Reproduce the listing word for word from the line containing "The width and height of the screenshot is (1046, 1105)." down to its end, and leave out the pictures.

--- start DATASET RECORDS ---

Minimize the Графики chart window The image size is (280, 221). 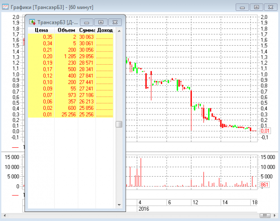243,7
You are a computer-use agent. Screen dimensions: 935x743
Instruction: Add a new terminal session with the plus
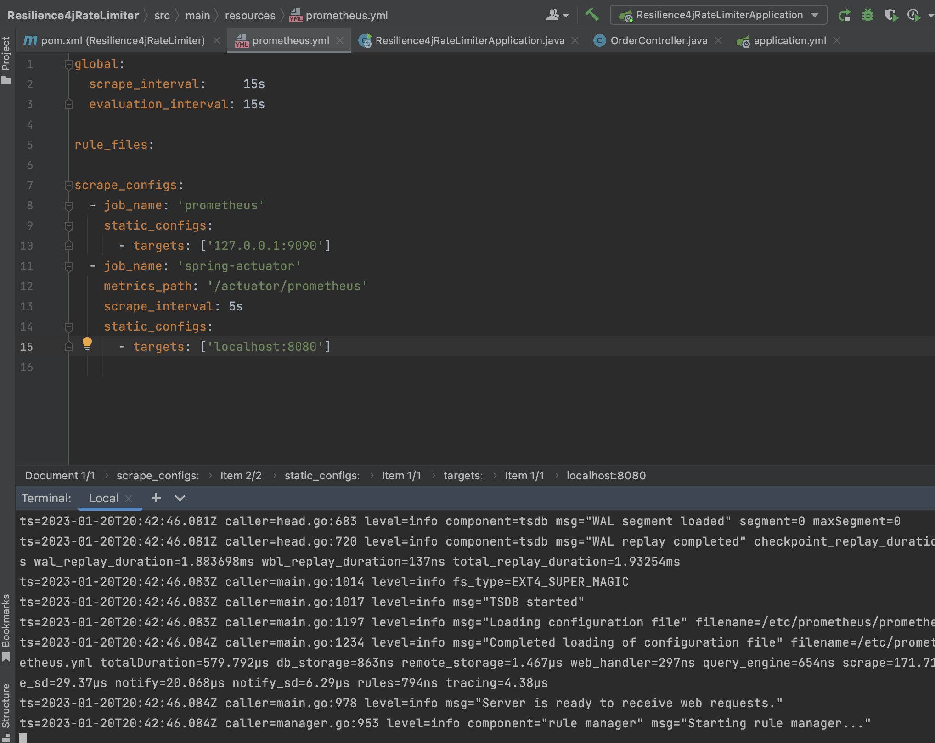pos(156,498)
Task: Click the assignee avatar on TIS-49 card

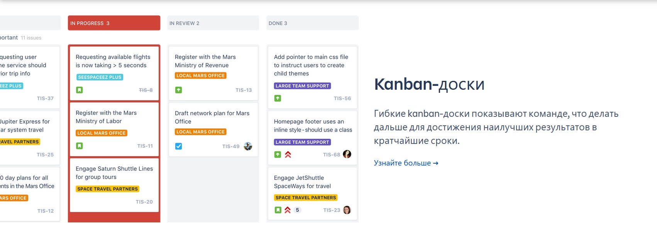Action: [x=248, y=146]
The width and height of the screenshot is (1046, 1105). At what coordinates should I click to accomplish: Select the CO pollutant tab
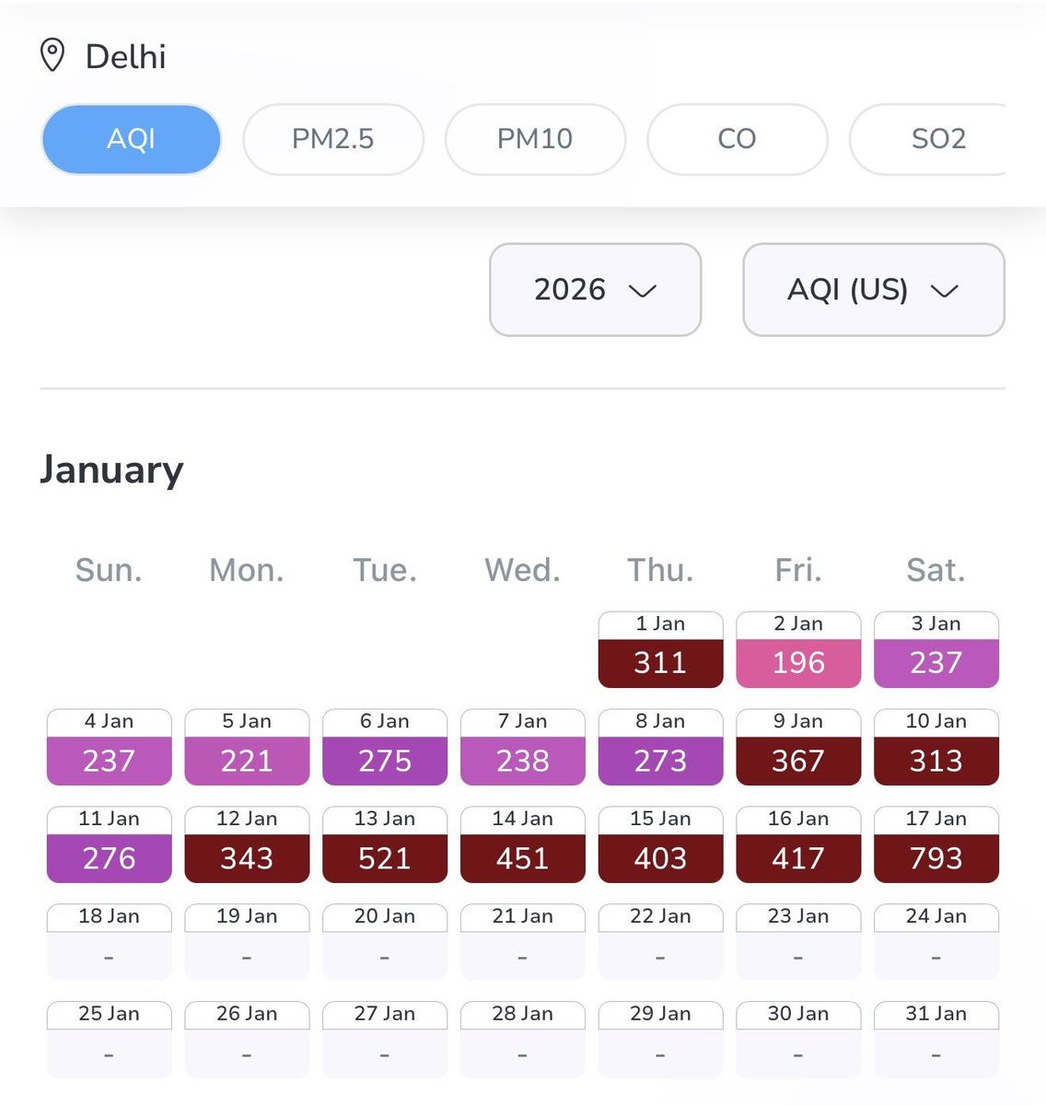click(x=737, y=139)
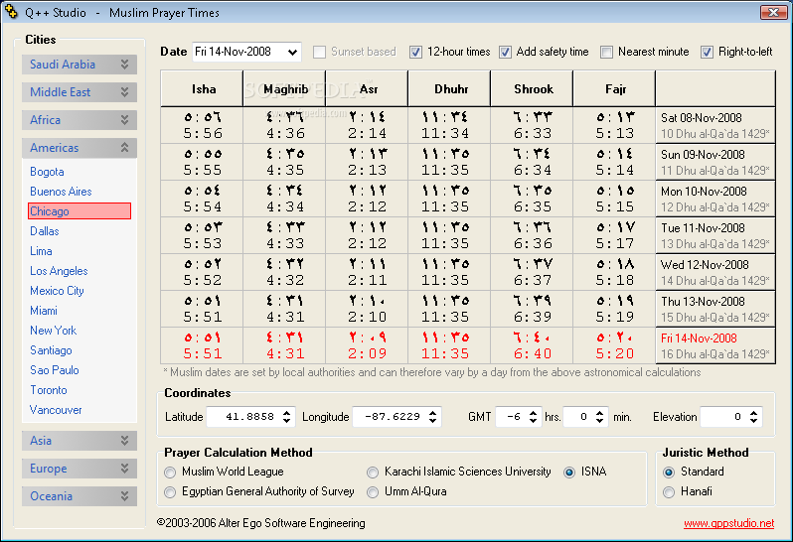This screenshot has height=542, width=793.
Task: Expand the Saudi Arabia cities section
Action: (x=79, y=65)
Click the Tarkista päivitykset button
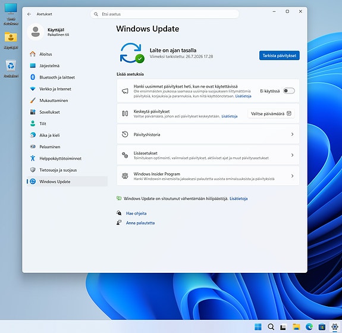Screen dimensions: 342x333 point(280,55)
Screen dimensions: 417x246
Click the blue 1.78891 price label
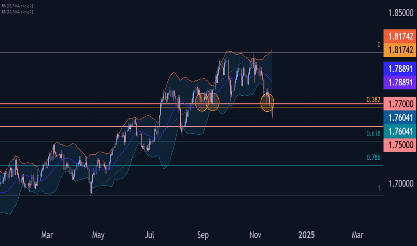[x=400, y=68]
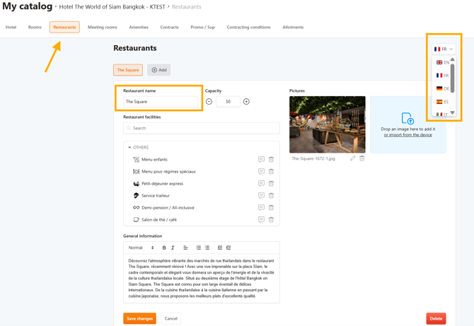Open the Normal text style dropdown
Screen dimensions: 474x326
tap(141, 248)
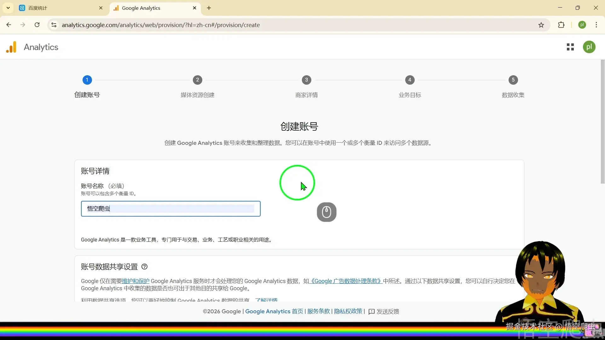Expand the tab search dropdown arrow
Screen dimensions: 605x340
[8, 8]
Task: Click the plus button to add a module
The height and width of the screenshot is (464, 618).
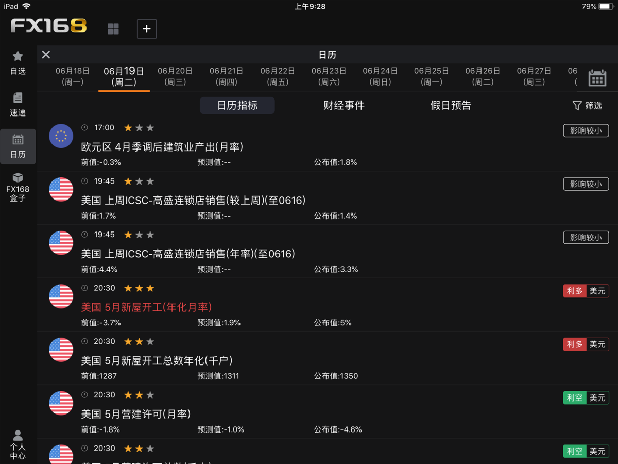Action: pyautogui.click(x=146, y=29)
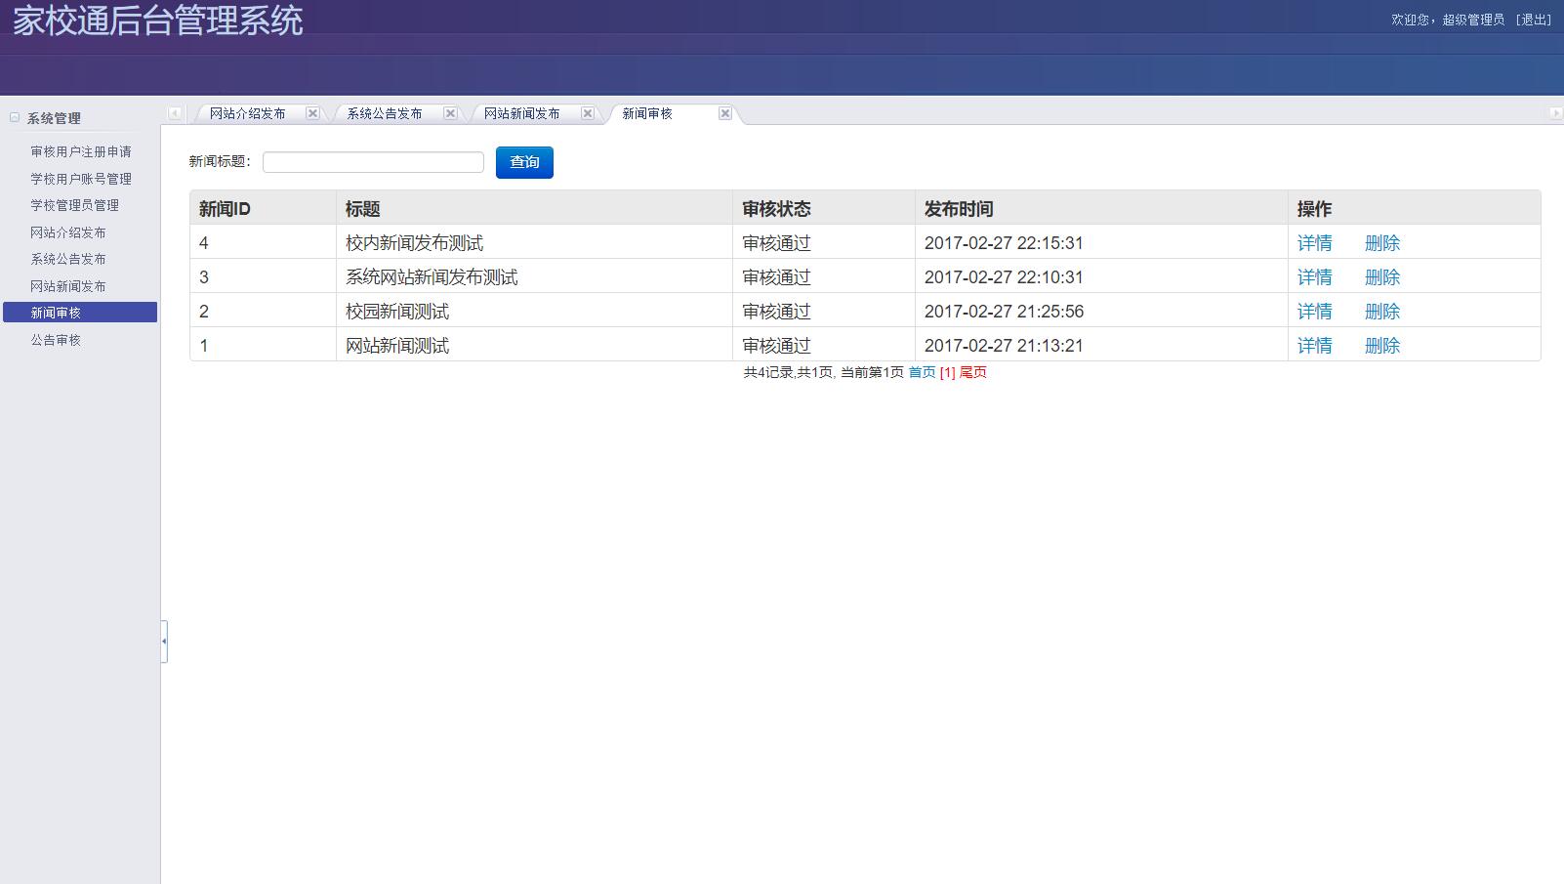
Task: View 详情 for 校内新闻发布测试
Action: (1314, 242)
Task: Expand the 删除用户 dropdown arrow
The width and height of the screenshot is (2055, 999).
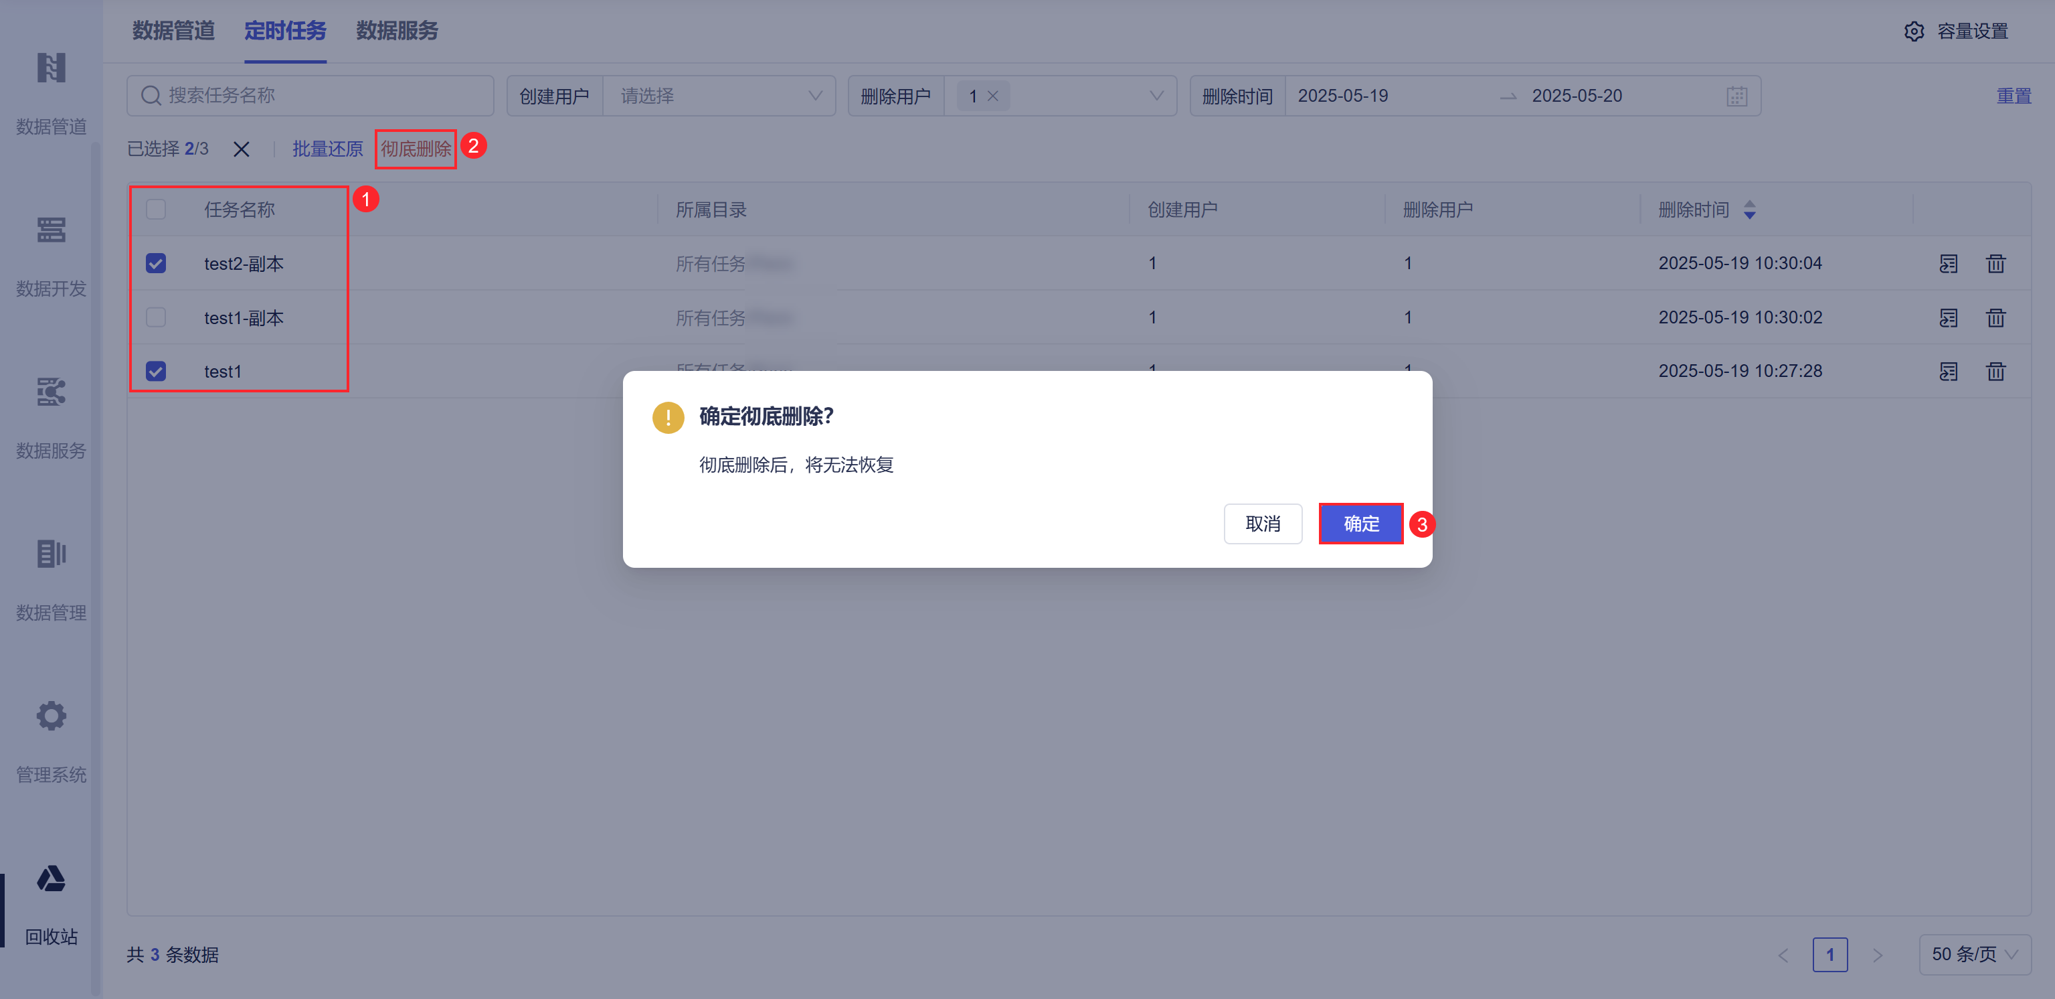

--- end DATASET RECORDS ---

◆ **ANSWER FOR THIS EXERCISE**
The width and height of the screenshot is (1046, 1105). At what coordinates should I click to accomplish: Select the CO pollutant tab
click(x=737, y=139)
This screenshot has height=542, width=793.
Task: Expand the Saudi Arabia cities section
Action: (x=79, y=65)
Click the Tarkista päivitykset button
Screen dimensions: 342x333 point(280,55)
Screen dimensions: 417x246
Click the blue 1.78891 price label
[x=400, y=68]
Open the Normal text style dropdown
Screen dimensions: 474x326
tap(141, 248)
Expand the tab search dropdown arrow
Screen dimensions: 605x340
[8, 8]
Task: Click the plus button to add a module
The height and width of the screenshot is (464, 618).
Action: pyautogui.click(x=146, y=29)
Task: View 详情 for 校内新闻发布测试
Action: (1314, 242)
Task: Expand the 删除用户 dropdown arrow
The width and height of the screenshot is (2055, 999).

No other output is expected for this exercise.